(Rows from a dataset)
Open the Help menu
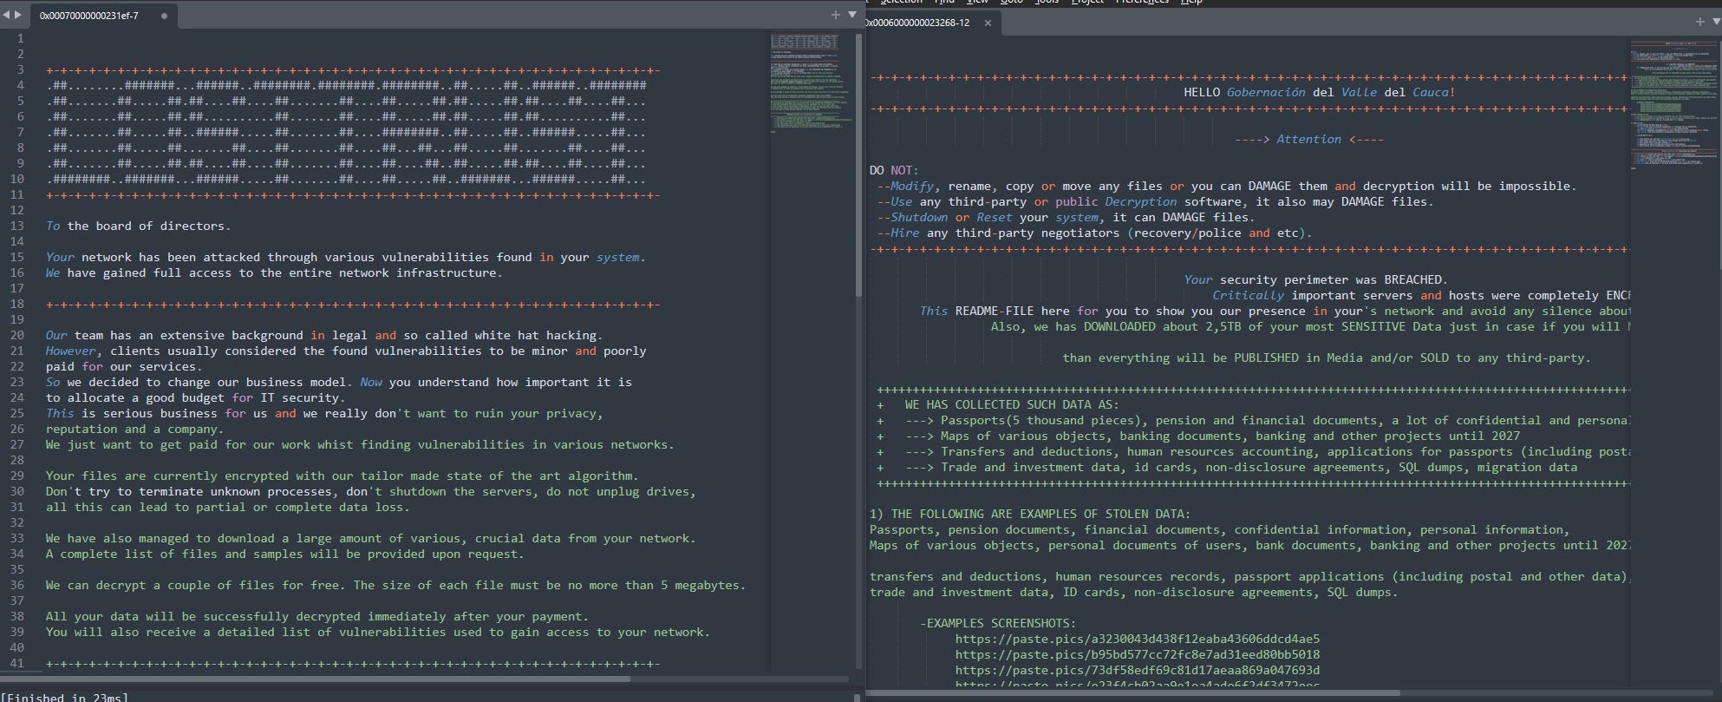Screen dimensions: 1722x702 [1192, 2]
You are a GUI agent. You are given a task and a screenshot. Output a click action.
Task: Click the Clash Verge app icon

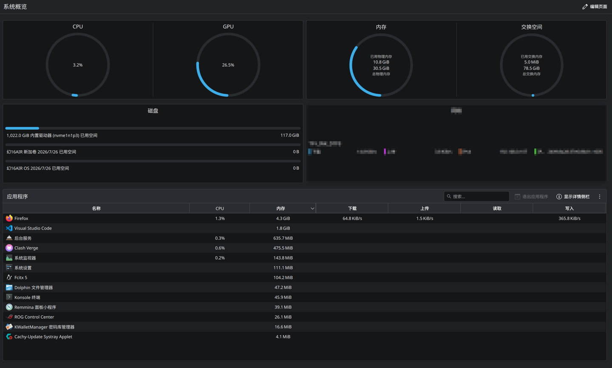[x=9, y=248]
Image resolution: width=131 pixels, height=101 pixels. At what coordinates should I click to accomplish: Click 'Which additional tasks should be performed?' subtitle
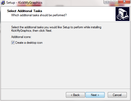click(39, 15)
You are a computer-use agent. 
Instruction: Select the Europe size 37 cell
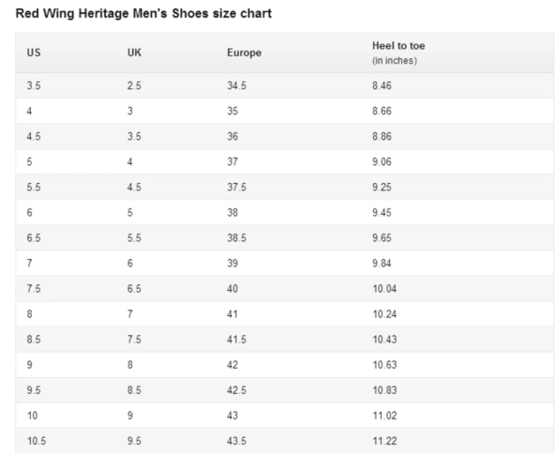(x=233, y=163)
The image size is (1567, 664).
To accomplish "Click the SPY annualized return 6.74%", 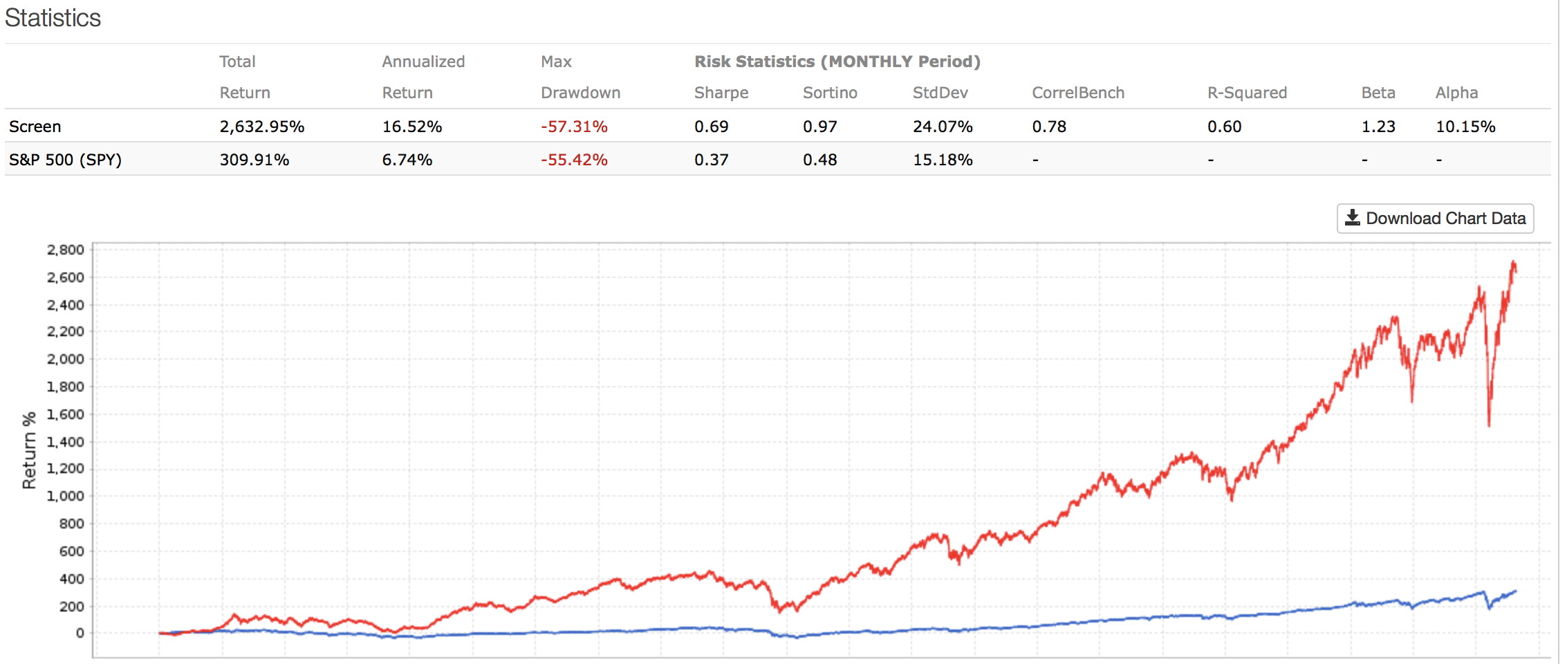I will tap(407, 160).
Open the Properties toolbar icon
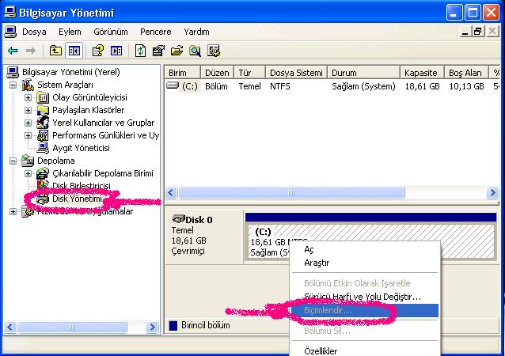505x356 pixels. point(158,51)
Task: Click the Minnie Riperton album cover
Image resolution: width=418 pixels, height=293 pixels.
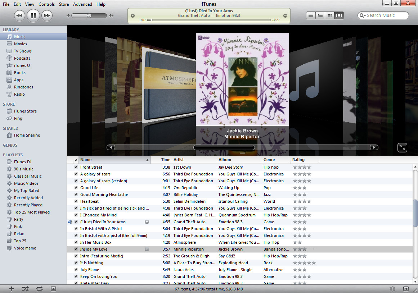Action: pos(242,79)
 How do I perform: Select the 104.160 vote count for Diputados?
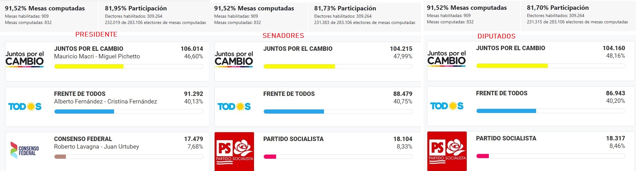coord(614,48)
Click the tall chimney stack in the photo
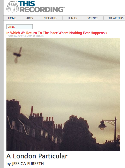125x168 pixels. click(32, 111)
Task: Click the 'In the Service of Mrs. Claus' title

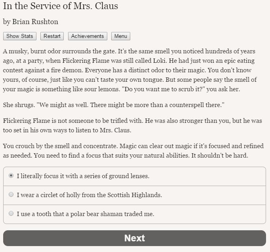Action: 61,6
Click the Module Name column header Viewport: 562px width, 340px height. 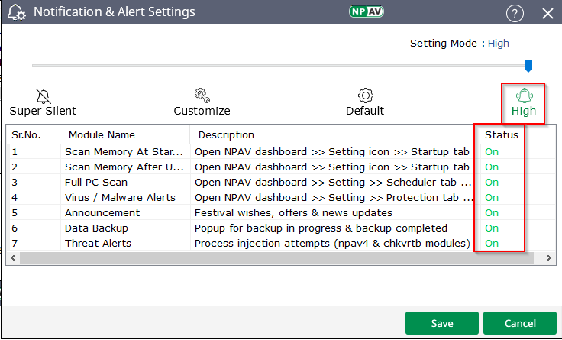(102, 135)
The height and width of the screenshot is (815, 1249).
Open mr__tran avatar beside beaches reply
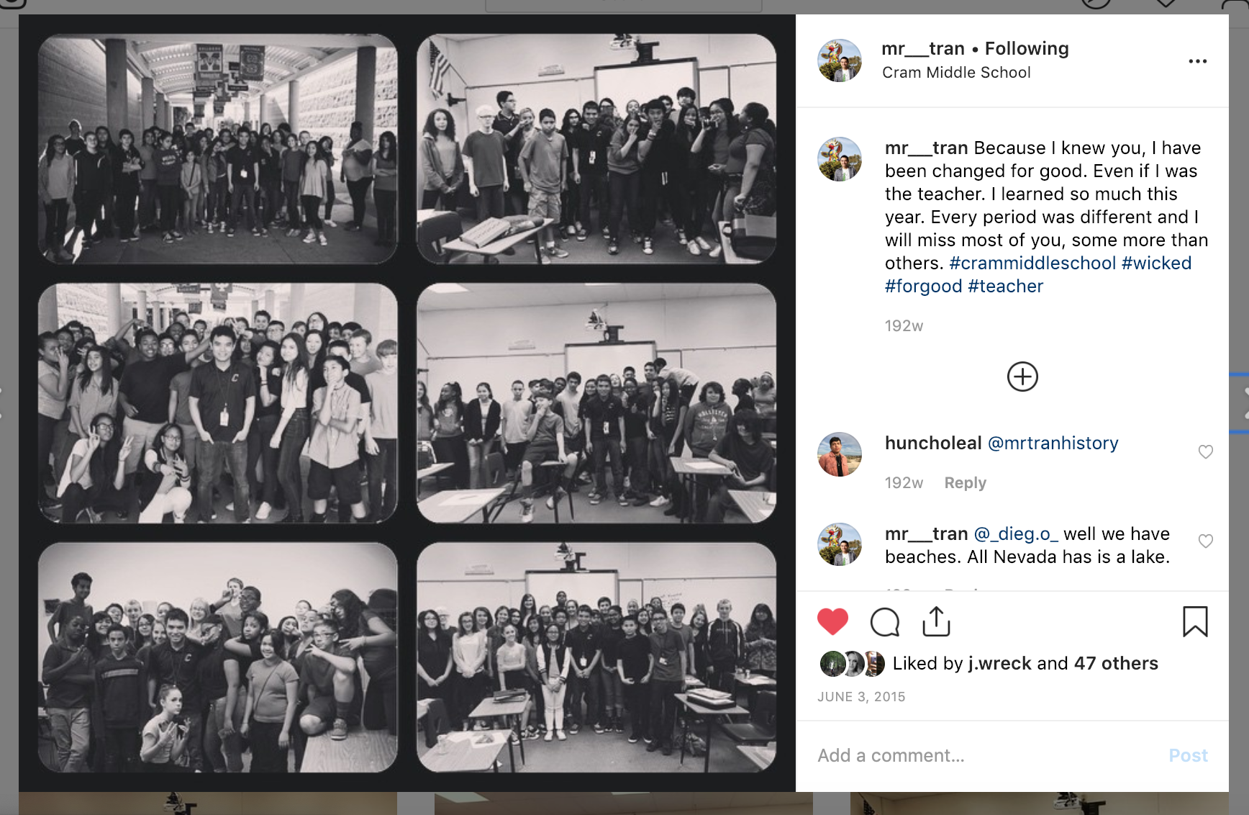(x=840, y=545)
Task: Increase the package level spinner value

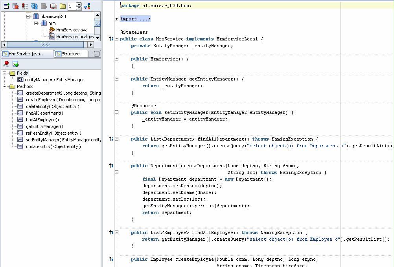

▶ PROBLEM
Report how many of the lines above contain the string "agent", with case counting. Give only the number.

▶ COMPLETED TASK
2